* Problem to solve *
Please reproduce the data exactly, excluding any pictures it contains.

* Task inputs *
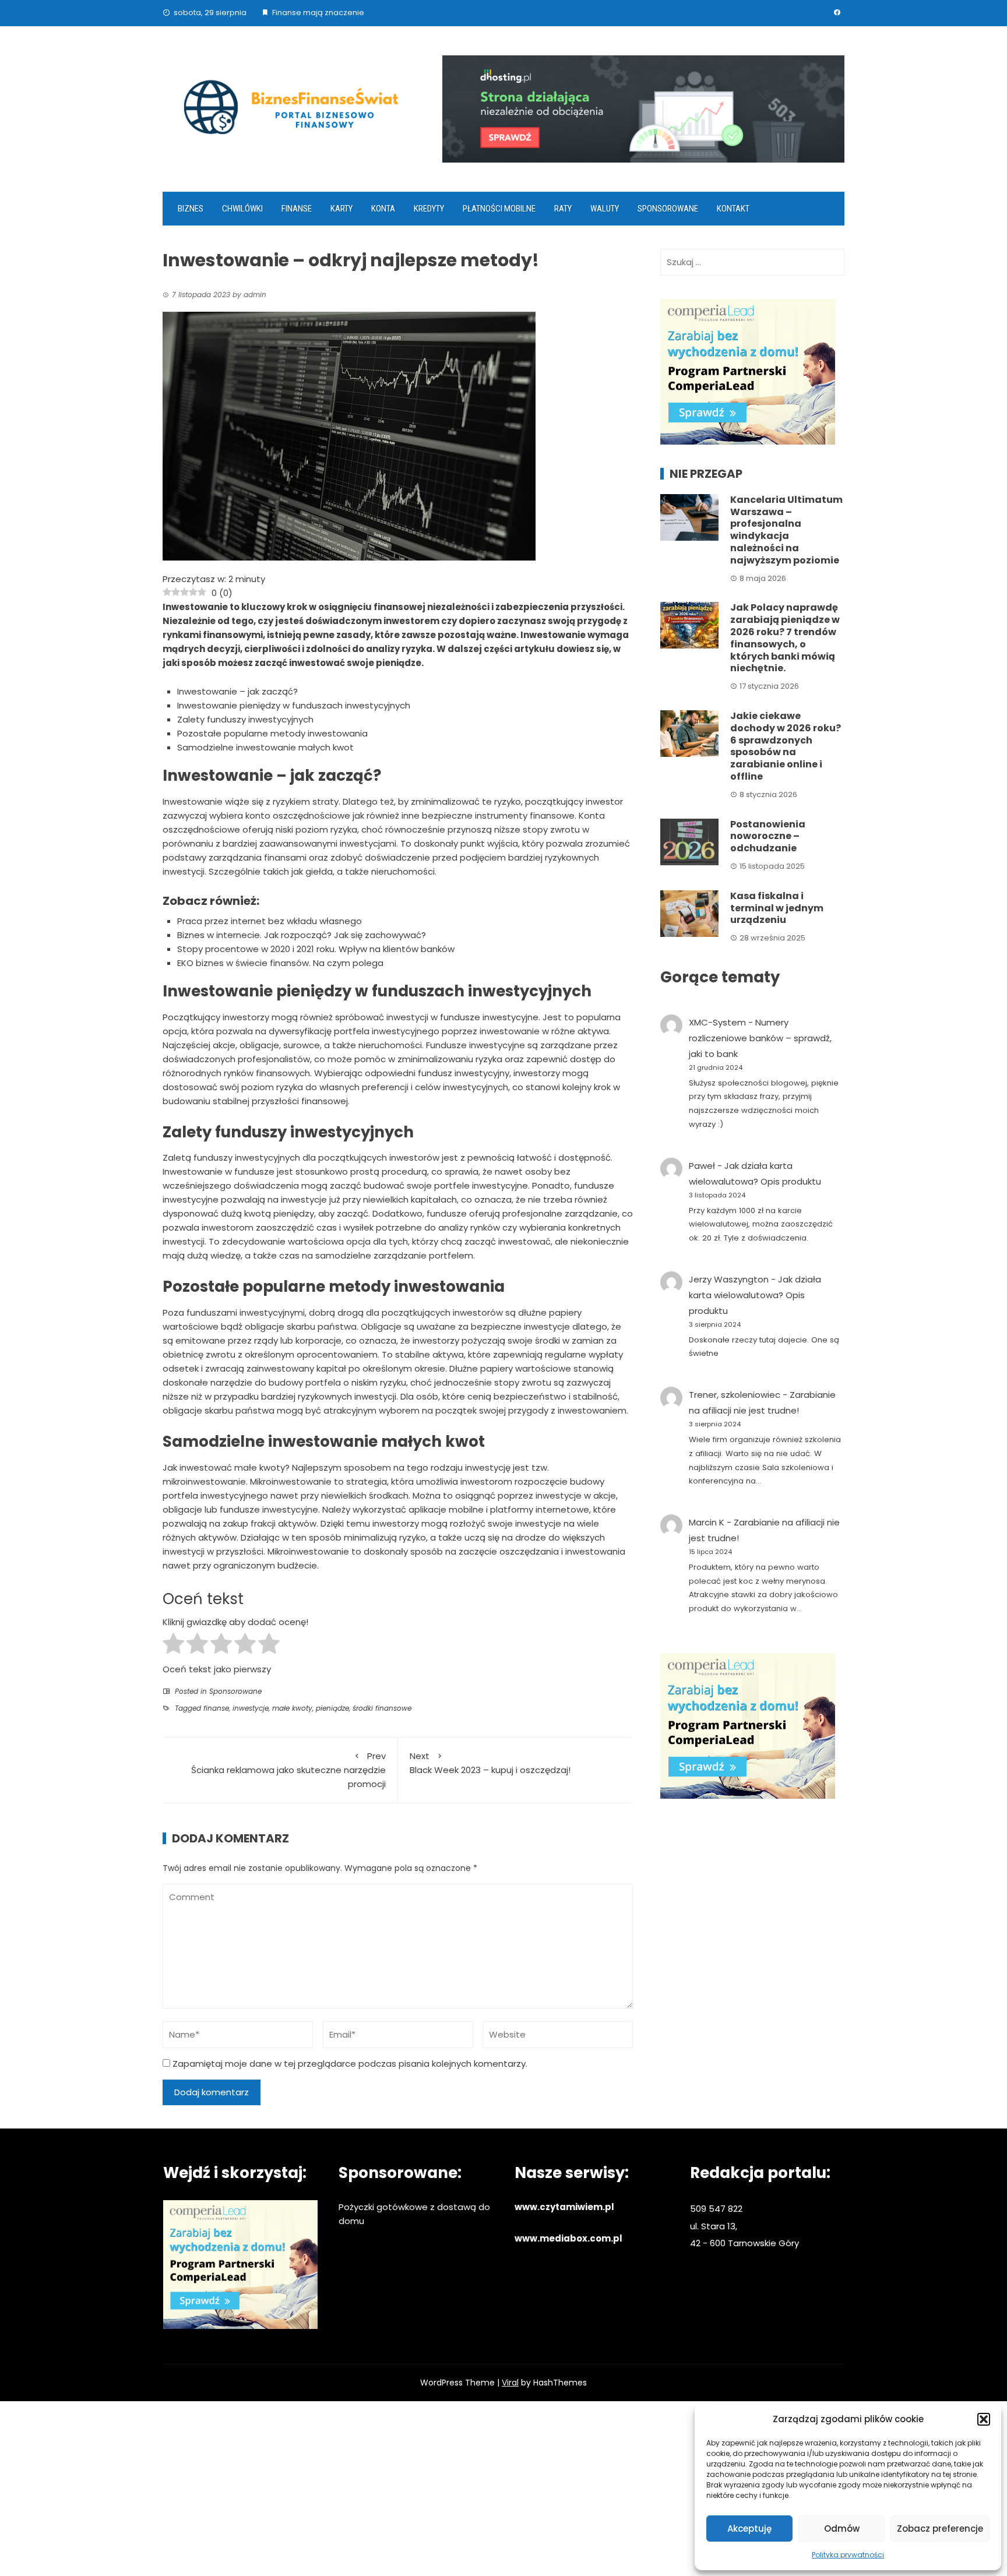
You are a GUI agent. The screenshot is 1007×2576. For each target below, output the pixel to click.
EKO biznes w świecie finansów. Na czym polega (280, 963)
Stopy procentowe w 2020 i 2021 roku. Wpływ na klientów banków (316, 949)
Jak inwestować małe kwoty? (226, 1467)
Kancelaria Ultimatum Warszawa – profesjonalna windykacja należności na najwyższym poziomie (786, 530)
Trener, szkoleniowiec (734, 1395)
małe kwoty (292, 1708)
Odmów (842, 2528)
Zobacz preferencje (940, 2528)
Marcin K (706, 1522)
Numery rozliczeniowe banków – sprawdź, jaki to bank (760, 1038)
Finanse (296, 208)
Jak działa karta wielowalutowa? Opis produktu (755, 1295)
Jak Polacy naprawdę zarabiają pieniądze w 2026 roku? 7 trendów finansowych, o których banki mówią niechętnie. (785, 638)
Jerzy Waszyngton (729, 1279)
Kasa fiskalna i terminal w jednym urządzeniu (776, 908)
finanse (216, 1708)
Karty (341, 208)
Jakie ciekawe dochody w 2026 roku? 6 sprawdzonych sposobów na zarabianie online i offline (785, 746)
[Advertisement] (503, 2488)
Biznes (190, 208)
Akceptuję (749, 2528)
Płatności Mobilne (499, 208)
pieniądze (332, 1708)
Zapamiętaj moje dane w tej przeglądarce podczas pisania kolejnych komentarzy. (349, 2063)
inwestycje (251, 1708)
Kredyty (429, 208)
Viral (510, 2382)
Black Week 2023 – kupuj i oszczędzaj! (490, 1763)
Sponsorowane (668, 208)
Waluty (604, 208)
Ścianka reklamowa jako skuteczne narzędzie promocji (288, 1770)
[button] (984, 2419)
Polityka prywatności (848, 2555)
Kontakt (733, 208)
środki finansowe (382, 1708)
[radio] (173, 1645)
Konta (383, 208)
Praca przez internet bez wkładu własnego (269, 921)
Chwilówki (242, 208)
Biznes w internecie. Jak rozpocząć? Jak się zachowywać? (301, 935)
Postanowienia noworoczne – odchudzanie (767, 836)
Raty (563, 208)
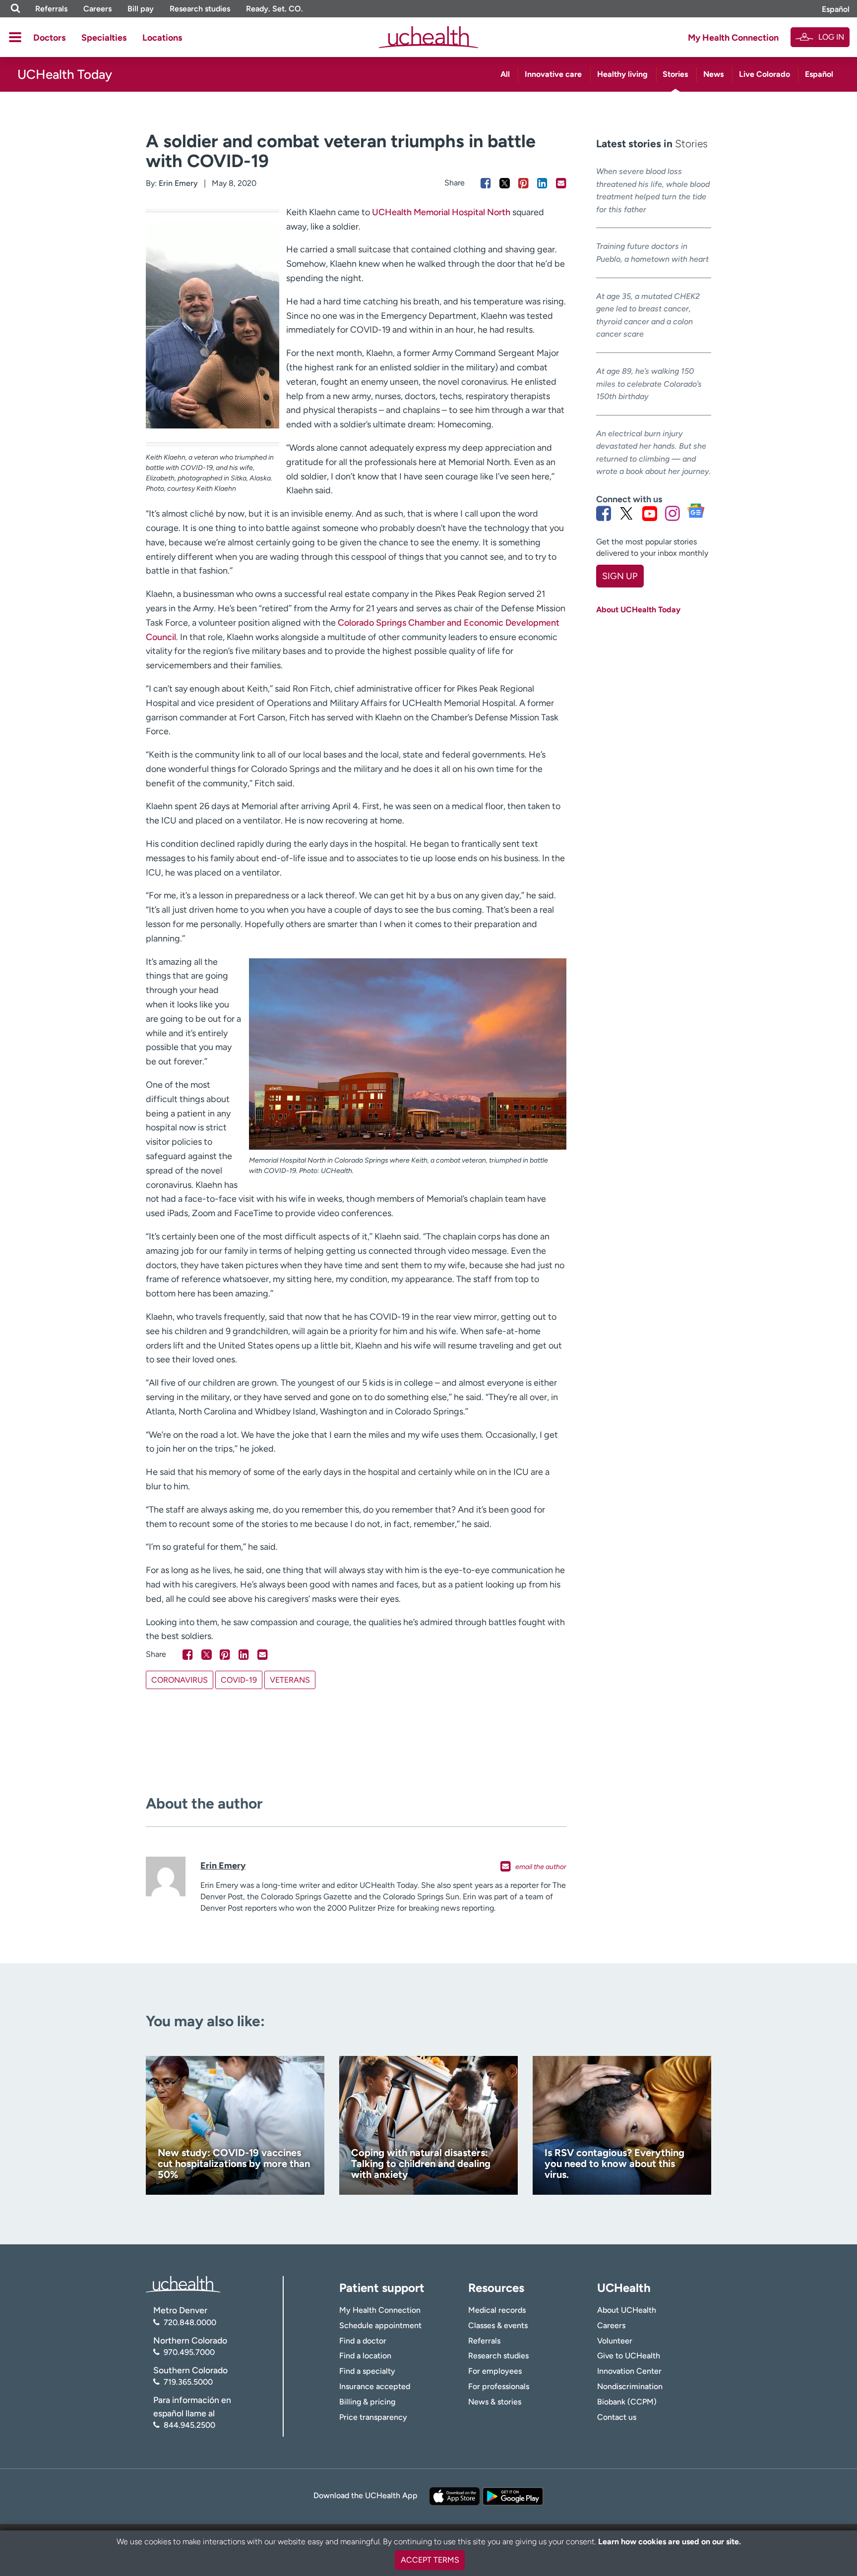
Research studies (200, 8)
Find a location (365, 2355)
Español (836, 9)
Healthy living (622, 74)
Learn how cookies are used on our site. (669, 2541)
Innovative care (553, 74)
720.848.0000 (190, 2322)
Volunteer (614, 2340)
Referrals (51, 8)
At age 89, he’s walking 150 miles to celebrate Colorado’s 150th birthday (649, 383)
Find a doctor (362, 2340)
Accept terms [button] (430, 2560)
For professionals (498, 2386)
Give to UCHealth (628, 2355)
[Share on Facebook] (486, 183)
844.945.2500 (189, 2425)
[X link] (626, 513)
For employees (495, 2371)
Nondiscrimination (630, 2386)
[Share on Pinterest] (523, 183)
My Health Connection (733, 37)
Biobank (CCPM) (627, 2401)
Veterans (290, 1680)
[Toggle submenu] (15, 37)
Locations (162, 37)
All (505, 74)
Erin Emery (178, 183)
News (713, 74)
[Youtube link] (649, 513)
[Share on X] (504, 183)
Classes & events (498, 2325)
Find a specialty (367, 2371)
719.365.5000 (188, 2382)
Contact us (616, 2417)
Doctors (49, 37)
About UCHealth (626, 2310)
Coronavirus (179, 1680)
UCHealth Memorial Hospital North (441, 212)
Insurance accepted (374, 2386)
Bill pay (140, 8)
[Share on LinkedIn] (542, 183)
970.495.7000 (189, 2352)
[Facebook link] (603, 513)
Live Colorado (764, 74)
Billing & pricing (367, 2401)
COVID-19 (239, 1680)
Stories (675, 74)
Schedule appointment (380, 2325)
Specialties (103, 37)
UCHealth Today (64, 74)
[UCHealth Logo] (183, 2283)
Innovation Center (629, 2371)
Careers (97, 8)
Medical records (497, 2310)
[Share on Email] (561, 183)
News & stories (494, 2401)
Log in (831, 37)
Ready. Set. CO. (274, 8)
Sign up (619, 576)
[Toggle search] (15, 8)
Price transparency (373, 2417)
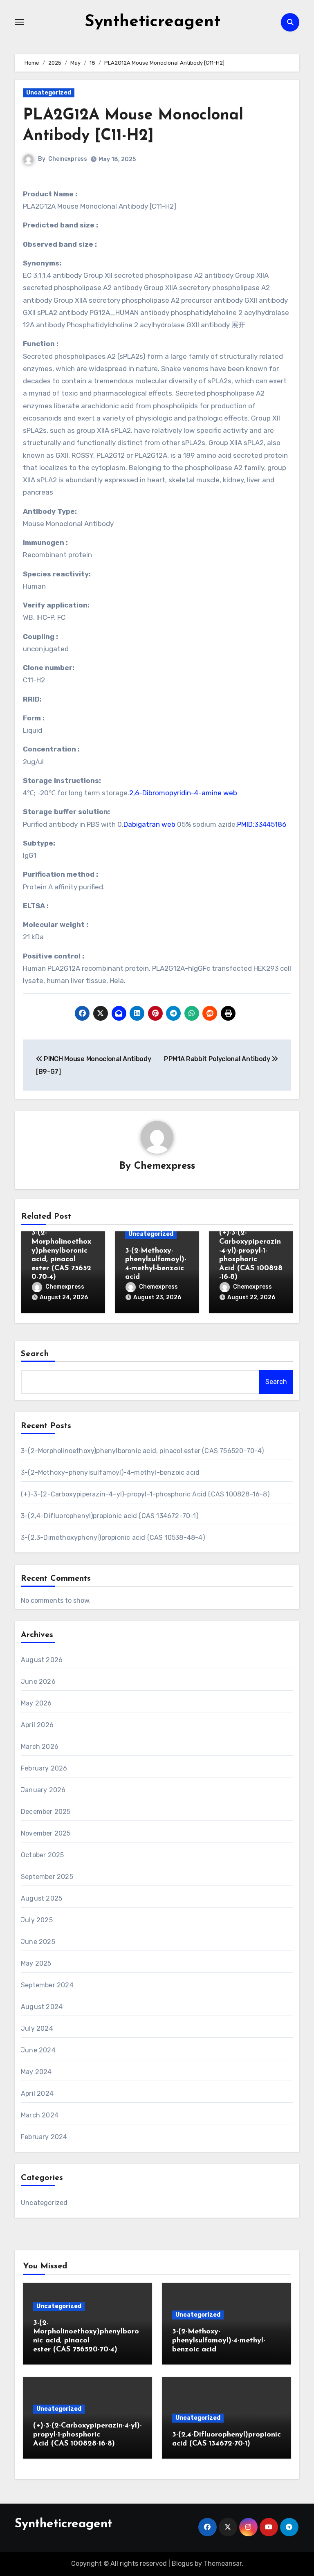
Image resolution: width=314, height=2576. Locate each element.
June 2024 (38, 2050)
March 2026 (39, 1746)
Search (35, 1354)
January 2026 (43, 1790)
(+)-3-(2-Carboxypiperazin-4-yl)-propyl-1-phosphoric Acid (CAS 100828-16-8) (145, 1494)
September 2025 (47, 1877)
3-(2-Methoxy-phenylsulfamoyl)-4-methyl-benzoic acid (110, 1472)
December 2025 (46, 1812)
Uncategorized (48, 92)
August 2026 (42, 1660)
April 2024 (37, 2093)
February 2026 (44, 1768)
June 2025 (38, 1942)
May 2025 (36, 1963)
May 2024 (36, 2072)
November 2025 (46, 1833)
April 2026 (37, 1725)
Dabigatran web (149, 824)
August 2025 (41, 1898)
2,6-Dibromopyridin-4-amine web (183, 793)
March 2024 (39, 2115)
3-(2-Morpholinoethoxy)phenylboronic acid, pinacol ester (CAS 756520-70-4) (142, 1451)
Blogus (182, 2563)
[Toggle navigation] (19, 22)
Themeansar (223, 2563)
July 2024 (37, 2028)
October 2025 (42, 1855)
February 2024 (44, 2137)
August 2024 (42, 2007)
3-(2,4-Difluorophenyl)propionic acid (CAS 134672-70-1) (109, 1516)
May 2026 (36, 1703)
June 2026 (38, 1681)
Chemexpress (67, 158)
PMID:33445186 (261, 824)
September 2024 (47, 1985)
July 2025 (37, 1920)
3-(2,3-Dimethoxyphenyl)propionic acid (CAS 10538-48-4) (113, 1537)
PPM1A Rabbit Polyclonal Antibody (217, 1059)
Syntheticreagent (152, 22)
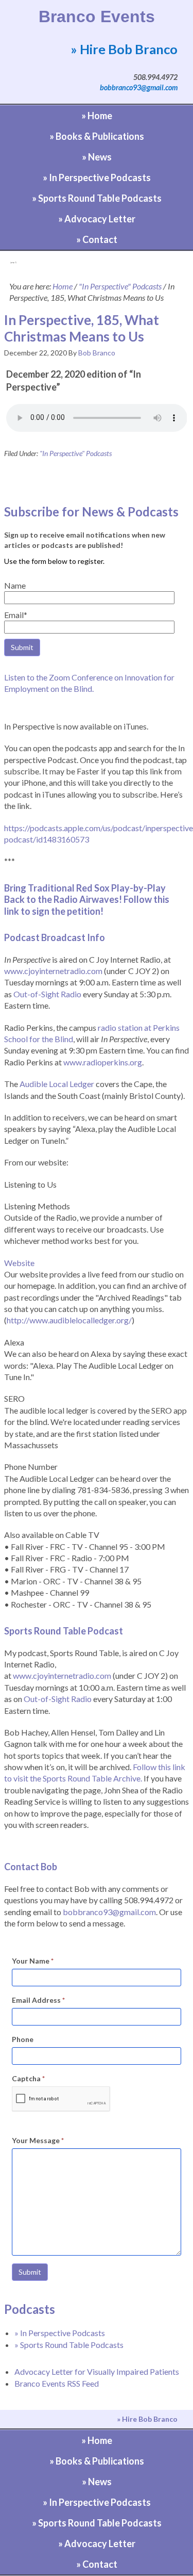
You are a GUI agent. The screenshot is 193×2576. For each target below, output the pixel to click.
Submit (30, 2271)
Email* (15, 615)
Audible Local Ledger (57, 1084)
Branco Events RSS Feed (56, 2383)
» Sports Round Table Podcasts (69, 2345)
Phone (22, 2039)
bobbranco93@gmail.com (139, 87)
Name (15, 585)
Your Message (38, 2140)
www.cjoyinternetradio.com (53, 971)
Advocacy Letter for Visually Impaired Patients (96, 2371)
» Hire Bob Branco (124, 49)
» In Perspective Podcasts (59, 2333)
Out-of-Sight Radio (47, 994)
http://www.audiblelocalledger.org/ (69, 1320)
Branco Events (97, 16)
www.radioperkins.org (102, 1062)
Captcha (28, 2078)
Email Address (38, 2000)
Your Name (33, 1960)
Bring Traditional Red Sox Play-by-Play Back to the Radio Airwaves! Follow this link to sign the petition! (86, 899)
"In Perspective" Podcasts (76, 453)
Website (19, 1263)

* Expected output *
You are a GUI agent. The screenshot is 1007×2576. For each target below, output the pixel to click.
EKO biznes w świecie finansów. Na czym polega (280, 963)
Stopy procentowe w 2020 i 2021 roku. Wpływ na klientów banków (316, 949)
Jak inwestować małe kwoty? (226, 1467)
Kancelaria Ultimatum Warszawa – profesjonalna windykacja należności na najwyższym poziomie (786, 530)
Trener, szkoleniowiec (734, 1395)
małe kwoty (292, 1708)
Odmów (842, 2528)
Zobacz preferencje (940, 2528)
Marcin K (706, 1522)
Numery rozliczeniowe banków – sprawdź, jaki to bank (760, 1038)
Finanse (296, 208)
Jak działa karta wielowalutowa? Opis produktu (755, 1295)
Jak Polacy naprawdę zarabiają pieniądze w 2026 roku? 7 trendów finansowych, o których banki mówią niechętnie. (785, 638)
Jerzy Waszyngton (729, 1279)
Kasa fiskalna i terminal w jednym urządzeniu (776, 908)
finanse (216, 1708)
Karty (341, 208)
Jakie ciekawe dochody w 2026 roku? 6 sprawdzonych sposobów na zarabianie online i offline (785, 746)
[Advertisement] (503, 2488)
Biznes (190, 208)
Akceptuję (749, 2528)
Płatności Mobilne (499, 208)
pieniądze (332, 1708)
Zapamiętaj moje dane w tej przeglądarce podczas pisania kolejnych komentarzy. (349, 2063)
inwestycje (251, 1708)
Kredyty (429, 208)
Viral (510, 2382)
Black Week 2023 – kupuj i oszczędzaj! (490, 1763)
Sponsorowane (668, 208)
Waluty (604, 208)
Ścianka reklamowa jako skuteczne narzędzie promocji (288, 1770)
[button] (984, 2419)
Polityka prywatności (848, 2555)
Kontakt (733, 208)
środki finansowe (382, 1708)
[radio] (173, 1645)
Konta (383, 208)
Praca przez internet bez wkładu własnego (269, 921)
Chwilówki (242, 208)
Biznes w internecie. Jak rozpocząć? Jak się zachowywać? (301, 935)
Postanowienia noworoczne – odchudzanie (767, 836)
Raty (563, 208)
Research studies (200, 8)
Find a location (365, 2355)
Español (836, 9)
Healthy living (622, 74)
Learn how cookies are used on our site. (669, 2541)
Innovative care (553, 74)
720.848.0000 (190, 2322)
Volunteer (614, 2340)
Referrals (51, 8)
At age 89, he’s walking 150 miles to celebrate Colorado’s 150th birthday (649, 383)
Find a doctor (362, 2340)
Accept terms [button] (430, 2560)
For professionals (498, 2386)
Give to UCHealth (628, 2355)
[Share on Facebook] (486, 183)
844.945.2500 (189, 2425)
[X link] (626, 513)
For employees (495, 2371)
Nondiscrimination (630, 2386)
[Share on Pinterest] (523, 183)
My Health Connection (733, 37)
Biobank (CCPM) (627, 2401)
Veterans (290, 1680)
[Toggle submenu] (15, 37)
Locations (162, 37)
All (505, 74)
Erin Emery (178, 183)
News (713, 74)
[Youtube link] (649, 513)
[Share on X] (504, 183)
Classes & events (498, 2325)
Find a specialty (367, 2371)
719.365.5000 (188, 2382)
Contact us (616, 2417)
Doctors (49, 37)
About UCHealth (626, 2310)
Coronavirus (179, 1680)
UCHealth Memorial Hospital North (441, 212)
Insurance accepted (374, 2386)
Bill pay (140, 8)
[Share on LinkedIn] (542, 183)
970.495.7000 (189, 2352)
[Facebook link] (603, 513)
Live Colorado (764, 74)
Billing & pricing (367, 2401)
COVID-19 (239, 1680)
Stories (675, 74)
Schedule appointment (380, 2325)
Specialties (103, 37)
UCHealth Today (64, 74)
[UCHealth Logo] (183, 2283)
Innovation Center (629, 2371)
Careers (97, 8)
Medical records (497, 2310)
[Share on Email] (561, 183)
News & stories (494, 2401)
Log in (831, 37)
Ready. Set. CO. (274, 8)
Sign up (619, 576)
[Toggle search] (15, 8)
Price transparency (373, 2417)
Image resolution: width=314, height=2576. Locate each element.
June 2024 (38, 2050)
March 2026 (39, 1746)
Search (35, 1354)
January 2026 (43, 1790)
(+)-3-(2-Carboxypiperazin-4-yl)-propyl-1-phosphoric Acid (CAS 100828-16-8) (145, 1494)
September 2025 (47, 1877)
3-(2-Methoxy-phenylsulfamoyl)-4-methyl-benzoic acid (110, 1472)
December 2025 (46, 1812)
Uncategorized (48, 92)
August 2026 (42, 1660)
April 2024 (37, 2093)
February 2026 (44, 1768)
June 2025 (38, 1942)
May 2025 (36, 1963)
May 2024 (36, 2072)
November 2025 (46, 1833)
April 2026 (37, 1725)
Dabigatran web (149, 824)
August 2025 (41, 1898)
2,6-Dibromopyridin-4-amine web (183, 793)
March 2024 (39, 2115)
3-(2-Morpholinoethoxy)phenylboronic acid, pinacol ester (CAS 756520-70-4) (142, 1451)
Blogus (182, 2563)
[Toggle navigation] (19, 22)
Themeansar (223, 2563)
July 2024 (37, 2028)
October 2025 (42, 1855)
February 2024 (44, 2137)
August 2024 (42, 2007)
3-(2,4-Difluorophenyl)propionic acid (CAS 134672-70-1) (109, 1516)
May 2026 (36, 1703)
June 2026 (38, 1681)
Chemexpress (67, 158)
PMID:33445186 (261, 824)
September 2024 (47, 1985)
July 2025 (37, 1920)
3-(2,3-Dimethoxyphenyl)propionic acid (CAS 10538-48-4) (113, 1537)
PPM1A Rabbit Polyclonal Antibody (217, 1059)
Syntheticreagent (152, 22)
You are a GUI agent. The screenshot is 193×2576. For each target below, output the pixel to click.
Submit (30, 2271)
Email* (15, 615)
Audible Local Ledger (57, 1084)
Branco Events RSS Feed (56, 2383)
» Sports Round Table Podcasts (69, 2345)
Phone (22, 2039)
bobbranco93@gmail.com (139, 87)
Name (15, 585)
Your Message (38, 2140)
www.cjoyinternetradio.com (53, 971)
Advocacy Letter for Visually Impaired Patients (96, 2371)
» Hire Bob Branco (124, 49)
» In Perspective Podcasts (59, 2333)
Out-of-Sight Radio (47, 994)
http://www.audiblelocalledger.org/ (69, 1320)
Branco Events (97, 16)
www.radioperkins.org (102, 1062)
Captcha (28, 2078)
Email Address (38, 2000)
Your Name (33, 1960)
Bring Traditional Red Sox Play-by-Play Back to the Radio Airwaves! Follow this link to sign the petition! (86, 899)
"In Perspective" Podcasts (76, 453)
Website (19, 1263)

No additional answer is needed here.